**Given request a:** Recast the rows of the data listing as a numbered list with blank lines omitted. Begin at the first row and stop after the line that contains "Looking at the screenshot, I should point(153,464).", including both ends.

**Page excerpt:**

+ + + +

Ranking the 10 Biggest Banks

Quickly:

  • Bank Director’s year-long Ranking Banking study focuses less on current profitability and market capitalization & more on how the top 10 banks in the U.S. are strategically positioned for success.

By Al Dominick, CEO of DirectorCorps — parent co. to Bank Director & FinXTech

WASHINGTON, DC — It is with tremendous pride that I share the results of Bank Director’s year-long study on America’s 10 largest banks.
  As my colleague, Bill King, wrote to open our inaugural Ranking Banking, we felt that a truly comprehensive analysis of the largest banks was missing, one that includes not just profitability or customer satisfaction ratings, but also compiles numerous measures of strength and financial health — a project to rank each of the largest banks for each major line of business based on qualities that all big banks need.

For instance, we decided to rank banks for branch networks, mobile banking, innovation and wealth management. We analyzed corporate banking and small business lending. We interviewed experts in the field and did secret shopper visits to the biggest banks to find out what the customer experience was like.  Unlike other rankings, we even included complaints lodged with the Consumer Financial Protection Bureau as one of many customer satisfaction metrics that we analyzed.  In other words, there is little about the biggest banks in the nation that we left out.

So who came out on top?

JPMorgan Chase & Co. topped Bank Director’s 2018 Ranking Banking study.

In fact, Chase won five of the ten individual categories and ranked near the top in three more, and was judged by Bank Director to be the most worthy claimant of the title Best of the Biggest Banks.  The individual category winners are:

Best Branch Network: Wells Fargo & Co.

Despite its well-publicized unauthorized account opening scandal, Wells Fargo topped the branch category by showing the best balance of deposit growth and efficiency, and scored well on customer experience reports from Bank Director’s on-site visits.

Best Board: Citigroup

In ranking the boards of directors of the big banks, Bank Director analyzed board composition by factors such as critical skill sets, diversity, median compensation relative to profitability and independence. Citigroup’s board best balanced all components.

Best Brand: JPMorgan Chase & Co.

Chase and runner-up Capital One Financial Corp. stood out for their media spend as a percentage of revenue, and both exhibited strong customer perception metrics.

Best Mobile Strategy: JPMorgan Chase & Co.

Chase has been successful in driving new and existing customers to its mobile products, leading to an impressive digital footprint, measured through mobile app downloads. The bank’s app also scored well with consumers.

Best Core Deposit Growth Strategy: BB&T Corp.

BB&T had a low cost of funds compared to the other ranked banks, and its acquisitions played a strong role in its core deposit growth, which far surpassed the other banks in the ranking.

Most Innovative: JPMorgan Chase & Co.

Chase most successfully balanced actual results with sizeable investments in technological innovation. These initiatives include an in-residence program and a financial commitment to the CFSI Financial Solutions Lab. Chase has also been an active investor in fintech companies.

+ + + +

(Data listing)
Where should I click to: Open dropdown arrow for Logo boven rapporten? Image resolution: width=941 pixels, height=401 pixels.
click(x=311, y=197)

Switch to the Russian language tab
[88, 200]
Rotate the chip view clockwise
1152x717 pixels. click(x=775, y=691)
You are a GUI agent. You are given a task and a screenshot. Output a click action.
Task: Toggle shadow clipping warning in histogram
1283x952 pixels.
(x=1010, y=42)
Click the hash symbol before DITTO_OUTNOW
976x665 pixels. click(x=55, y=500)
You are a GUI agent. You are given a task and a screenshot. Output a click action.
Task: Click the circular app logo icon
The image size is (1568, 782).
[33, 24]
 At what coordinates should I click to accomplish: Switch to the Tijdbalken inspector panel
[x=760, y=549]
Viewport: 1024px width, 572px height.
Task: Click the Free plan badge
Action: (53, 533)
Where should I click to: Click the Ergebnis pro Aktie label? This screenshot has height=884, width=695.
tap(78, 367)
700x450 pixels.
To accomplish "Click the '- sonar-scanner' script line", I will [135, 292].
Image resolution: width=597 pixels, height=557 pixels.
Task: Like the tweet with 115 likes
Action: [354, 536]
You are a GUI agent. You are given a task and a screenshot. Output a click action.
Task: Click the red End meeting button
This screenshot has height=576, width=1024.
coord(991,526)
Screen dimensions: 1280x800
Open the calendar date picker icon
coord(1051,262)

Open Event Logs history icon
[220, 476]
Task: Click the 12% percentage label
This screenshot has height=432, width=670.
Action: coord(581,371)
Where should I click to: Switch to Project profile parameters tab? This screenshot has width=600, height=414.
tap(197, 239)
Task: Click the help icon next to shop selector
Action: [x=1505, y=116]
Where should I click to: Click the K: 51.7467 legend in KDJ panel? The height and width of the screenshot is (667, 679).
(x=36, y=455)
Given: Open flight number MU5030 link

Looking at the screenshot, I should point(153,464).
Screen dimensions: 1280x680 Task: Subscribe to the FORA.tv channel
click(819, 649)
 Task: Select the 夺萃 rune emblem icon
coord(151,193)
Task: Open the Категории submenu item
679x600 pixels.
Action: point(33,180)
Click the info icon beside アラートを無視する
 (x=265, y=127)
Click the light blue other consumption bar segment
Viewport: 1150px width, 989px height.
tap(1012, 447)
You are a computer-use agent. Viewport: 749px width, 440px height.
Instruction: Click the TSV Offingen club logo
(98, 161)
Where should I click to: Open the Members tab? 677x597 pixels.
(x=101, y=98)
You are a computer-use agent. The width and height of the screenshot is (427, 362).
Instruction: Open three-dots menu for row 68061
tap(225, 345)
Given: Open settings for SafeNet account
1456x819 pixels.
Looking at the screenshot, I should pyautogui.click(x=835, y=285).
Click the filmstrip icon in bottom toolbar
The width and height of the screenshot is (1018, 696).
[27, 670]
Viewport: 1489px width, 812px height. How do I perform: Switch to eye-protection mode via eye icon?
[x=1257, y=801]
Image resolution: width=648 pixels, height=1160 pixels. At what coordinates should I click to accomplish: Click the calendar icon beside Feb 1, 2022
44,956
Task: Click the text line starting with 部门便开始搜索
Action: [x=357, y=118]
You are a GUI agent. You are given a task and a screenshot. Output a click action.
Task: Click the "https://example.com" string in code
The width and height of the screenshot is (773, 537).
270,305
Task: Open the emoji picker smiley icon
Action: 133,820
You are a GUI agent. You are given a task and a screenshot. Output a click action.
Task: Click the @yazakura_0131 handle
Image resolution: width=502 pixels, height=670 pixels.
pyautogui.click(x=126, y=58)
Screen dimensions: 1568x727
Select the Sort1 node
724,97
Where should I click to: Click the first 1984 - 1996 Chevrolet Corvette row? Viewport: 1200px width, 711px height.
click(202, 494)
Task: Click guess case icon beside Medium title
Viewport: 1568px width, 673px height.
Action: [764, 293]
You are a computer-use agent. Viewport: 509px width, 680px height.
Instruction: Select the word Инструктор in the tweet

+ + + +

**Given request b:** List every award category that appears as a heading in the article on ranking the biggest banks.

**Problem solution a:**
1. Where should I click to: Open dropdown arrow for Logo boven rapporten? Image resolution: width=941 pixels, height=401 pixels.
2. click(x=311, y=197)
3. Switch to the Russian language tab
4. [88, 200]
5. Rotate the chip view clockwise
6. 1152x717 pixels. click(x=775, y=691)
7. You are a GUI agent. You are given a task and a screenshot. Output a click action.
8. Task: Toggle shadow clipping warning in histogram
9. 1283x952 pixels.
10. (x=1010, y=42)
11. Click the hash symbol before DITTO_OUTNOW
12. 976x665 pixels. click(x=55, y=500)
13. You are a GUI agent. You are given a task and a screenshot. Output a click action.
14. Task: Click the circular app logo icon
15. The image size is (1568, 782).
16. [33, 24]
17.  At what coordinates should I click to accomplish: Switch to the Tijdbalken inspector panel
18. [x=760, y=549]
19. Viewport: 1024px width, 572px height.
20. Task: Click the Free plan badge
21. Action: (53, 533)
22. Where should I click to: Click the Ergebnis pro Aktie label? This screenshot has height=884, width=695.
23. tap(78, 367)
24. 700x450 pixels.
25. To accomplish "Click the '- sonar-scanner' script line", I will [135, 292].
26. Image resolution: width=597 pixels, height=557 pixels.
27. Task: Like the tweet with 115 likes
28. Action: [354, 536]
29. You are a GUI agent. You are given a task and a screenshot. Output a click action.
30. Task: Click the red End meeting button
31. This screenshot has height=576, width=1024.
32. coord(991,526)
33. Screen dimensions: 1280x800
34. Open the calendar date picker icon
35. coord(1051,262)
36. Open Event Logs history icon
37. [220, 476]
38. Task: Click the 12% percentage label
39. This screenshot has height=432, width=670.
40. Action: coord(581,371)
41. Where should I click to: Switch to Project profile parameters tab? This screenshot has width=600, height=414.
42. tap(197, 239)
43. Task: Click the help icon next to shop selector
44. Action: [x=1505, y=116]
45. Where should I click to: Click the K: 51.7467 legend in KDJ panel? The height and width of the screenshot is (667, 679).
46. (x=36, y=455)
47. Given: Open flight number MU5030 link
48. Looking at the screenshot, I should point(153,464).

**Problem solution b:**
- Best Branch Network
- Best Board
- Best Brand
- Best Mobile Strategy
- Best Core Deposit Growth Strategy
- Most Innovative